Written tasks.
[A] In the passage on Oahu's central plateau, write out the stretch from "Ammo Tunnels" through "island political power.".
[B] Answer these about the passage on Oahu's central plateau:
(i) In what year did the Maui chief Kahekili invade and conquer Oahu?
(ii) To where had the royal center shifted during the time of chief Maʻilikukahi?
(iii) Which trail pointed west to the crest of the Waianae Range?

Page text.
Filed Under: Place Names Tagged With: Aliapaakai, Aliamanu, Hawaii, Salt Lake, Moanalua, Damon

May 2, 2016 by Peter T Young Leave a Comment

Ammo Tunnels

In ancient times, the central plateau, particularly the area called Lihue on the southwestern part of the plateau, was a center of island political power.

Even after the royal center had shifted to Waikiki during the time of chief Maʻilikukahi, this central area continued to play a role in chiefly activities, especially related to Kukaniloko, the site where chiefs came for the birth of their royal children. (Army)

As late as 1797, Kamehameha is said to have “made every arrangement to have the accouchement (birth of his successor) take place at Kūkaniloko; but the illness of Queen Keōpūolani frustrated the design”. (Fornander)

The central plateau was also a sanctuary for refugee chiefs. In 1783, the Maui chief Kahekili invaded and conquered Oahu, chasing the Oahu chief Kahahana and his wife into hiding in “the thickets of Wahiawa”.

The larger gulches of the central plateau and the gulches on the higher slopes of the Waiʻanae and Koʻolau Ranges were probably cultivated with irrigated taro. Handy writes “there are terraced areas watered by Kioea and Waikoloa (the north boundary of the Schofield Barracks cantonment) Streams. Kalena Gulch (in the Schofield West Range) had some terraces”. (army-mil)

A network of trails connected the central plateau with other parts of the island. The northern leg of the Waialua trail extended to the north shore; the southern leg reached to the rich estuaries of Puʻuloa (Pearl Harbor) on the south shore. The Kolekole trail pointed west to the crest of the Waianae Range and across to the leeward coast.

Information shown.
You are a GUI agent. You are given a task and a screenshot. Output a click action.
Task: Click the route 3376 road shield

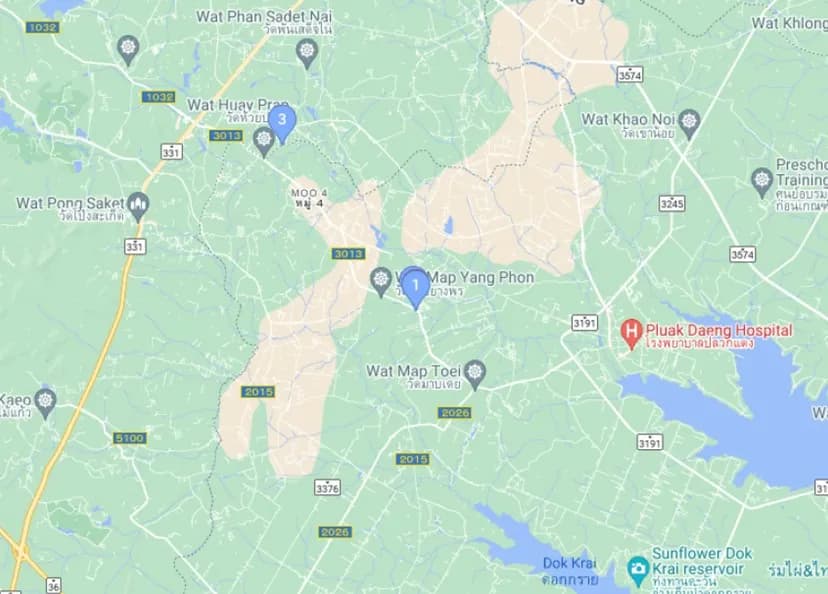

Task-by-task solutions.
[A]
Ammo Tunnels

In ancient times, the central plateau, particularly the area called Lihue on the southwestern part of the plateau, was a center of island political power.

[B]
(i) 1783
(ii) Waikiki
(iii) The Kolekole trail